Current Institutional Affiliation
Assistant Professor, Middle Eastern Studies, University of Southern California

Award Information

International Dissertation Research Fellowship 2016
Institutional Affiliation (at time of award):
History, University of Pennsylvania
Powering Iran: Natural Gas, Technology, and the Construction of Iranian Modernity, 1960 - 2000

My dissertation uses natural gas and its attendant technologies to explore how interactions between human and non-human factors produced Iranian modernity in the second half of the twentieth century.
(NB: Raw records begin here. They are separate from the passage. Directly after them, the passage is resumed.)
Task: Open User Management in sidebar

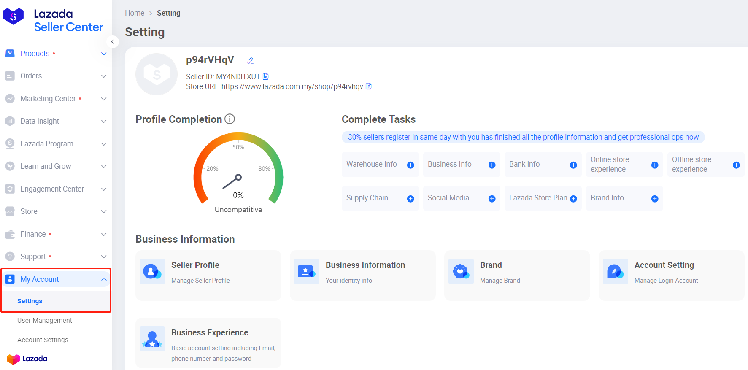Action: [45, 321]
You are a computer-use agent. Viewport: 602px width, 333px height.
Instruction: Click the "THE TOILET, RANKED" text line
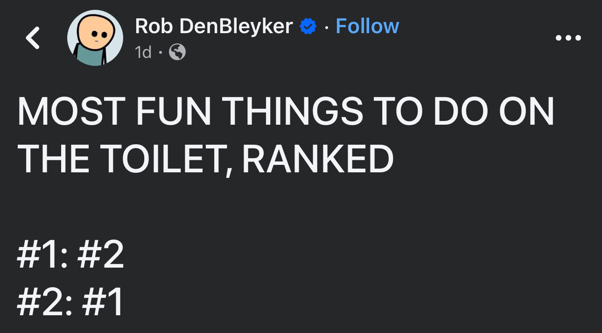[x=205, y=159]
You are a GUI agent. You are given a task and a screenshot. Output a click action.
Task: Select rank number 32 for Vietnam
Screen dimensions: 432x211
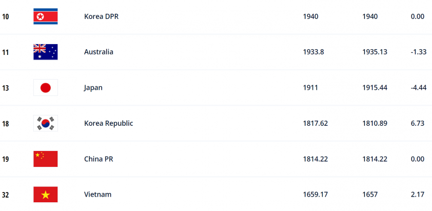[5, 195]
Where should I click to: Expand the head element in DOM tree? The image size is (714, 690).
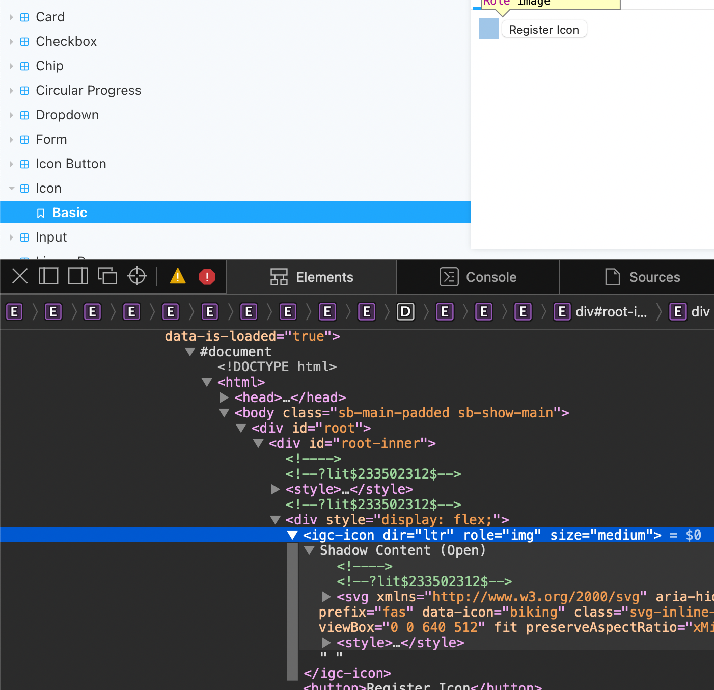point(224,397)
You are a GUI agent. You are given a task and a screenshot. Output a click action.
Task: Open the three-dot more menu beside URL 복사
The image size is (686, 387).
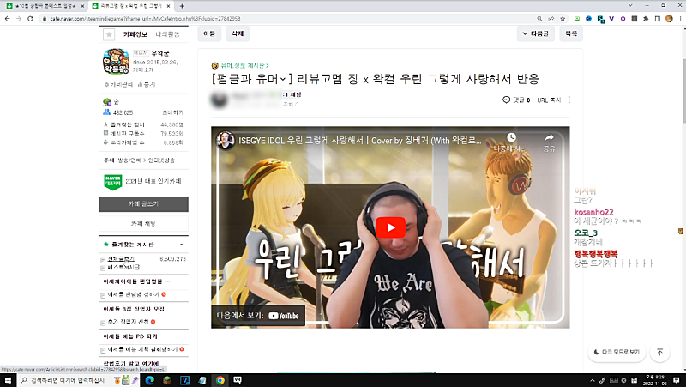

In contrast to a historiography that emphasizes intellectual and political themes, I argue that the accidental abundance of natural gas within Iran's borders has resulted in a modern society ordered around its production, transportation, and consumption. Natural gas both reflected the hopes of Iranians and constrained what was possible with its physical and technical properties. I first study the expectations of Iranian planners for natural gas and the "dance of agency" between human and technical elements that marked the construction of the country's gas network. I then turn my attention to the ways that Iranians made natural gas part of their everyday lives, highlighting how consumer choice influenced Iranian modernization. Interwoven throughout are analyses of the environmental contexts that shaped people's actions. Between the early 1960s and the late 1990s, state policy, the work of local and foreign firms, and shifting social norms transformed natural gas from a waste product into the primary energy source of Iranian society. The roughly chronological chapters of this dissertation trace the story from the construction in 1963 of a small pipeline in the south of Iran, to the adoption of gas stoves during the 1970s, to the move from canister gas to gas lines in the 1980s. An epilogue explores the ongoing effort to convert Iranian vehicles from gasoline to liquefied natural gas. Natural gas systems enable an exploration of Iranian modernization that spans the caesura of the 1979 revolution and brings together the social, political, commercial, and environmental histories of the country. My research thus explores the boundaries between the social and material worlds of Iran, seeking to bring to prominence the physical contexts within which societies develop.